*The problem*
In the forum thread below about controller CPU utilization, what CPU limit was set on the controller when it was throttled?

*Extract to read*
---+---

Controller CPU Utilization #3752

johnmwood · 2024-07-26T22:03:01Z

johnmwood
Jul 26, 2024

I'm evaluating using Argo Rollouts for my organization. If we go through the full migration, it would likely equal around 2,000 rollout objects in a single cluster. In running some scaling tests, I found some concerns with CPU throttling on the argo rollouts controller.

When running kubectl argo rollouts set image on only 100-200 rollouts simultaneously, the controller gets CPU throttled (limit 8 CPUs) and slowly goes down as rollouts promote and eventually complete. We have the infra to scale the CPU cores on the controller but I would love to understand in more depth how the CPU is being utilized on the controller during a rollout.

How is the argo rollouts controller managing prometheus queries? I'm assuming that the AnalysisRun is querying prometheus, waiting on those results, and that prometheus should be taking on the compute burden. In my testing, our prometheus instance held up fine.
In a longer AnalysisRun of say 20+ minutes with larger pause times between steps, is the controller continually running metrics against prometheus?
The FAQ docs state: The recommended way to use Argo Rollouts is for brief deployments that take 15-20 minutes or maximum 1-2 hours. Are long-running rollouts straining the controller in some form? Any details on why this is the recommendation would be helpful.

I appreciate any context here. Thank you!

Answered by kostis-codefresh

Jul 29, 2024

Hello

The first 2 questions can only be answered by looking at the source code.

For the third one I added some clarifications here #3529
I am the author of that recommendation and it has nothing to do with resource constraints.

View full answer

johnmwood · 2024-07-26T22:42:46Z

johnmwood
Jul 26, 2024
Author

I will add that the rollouts I'm running are running extremely simple prometheus queries that check to see if the memory is maxed out or not. I also checked on the controller logs and I see no reason why the rollouts are failing due to CPU throttling as the rollouts seem to be moving forward through completion.

Here is an example of the spikes I'm seeing when running only 100 simultaneous rollouts.

0 replies

kostis-codefresh · 2024-07-29T18:20:55Z

kostis-codefresh
Jul 29, 2024
Collaborator

Hello

The first 2 questions can only be answered by looking at the source code.

For the third one I added some clarifications here #3529
I am the author of that recommendation and it has nothing to do with resource constraints.

0 replies

kostis-codefresh · 2024-07-29T18:50:13Z

kostis-codefresh
Jul 29, 2024
Collaborator

I just explained here that the recommendation for a short release duration wasn't about resources #3753

0 replies

kostis-codefresh · 2024-07-30T15:50:57Z

kostis-codefresh
Jul 30, 2024
Collaborator

The prometheus code is here https://github.com/argoproj/argo-rollouts/blob/master/metricproviders/prometheus/prometheus.go

But frankly I think running Argo Rollouts with a profiler might be a better idea, as the bottleneck might be somewhere else and not in metrics.

---+---

*Data extract*

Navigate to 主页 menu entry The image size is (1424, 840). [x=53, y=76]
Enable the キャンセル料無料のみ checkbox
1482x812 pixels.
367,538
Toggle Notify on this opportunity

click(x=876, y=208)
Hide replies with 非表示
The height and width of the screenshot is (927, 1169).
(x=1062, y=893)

---+---

*Written response*
8 CPUs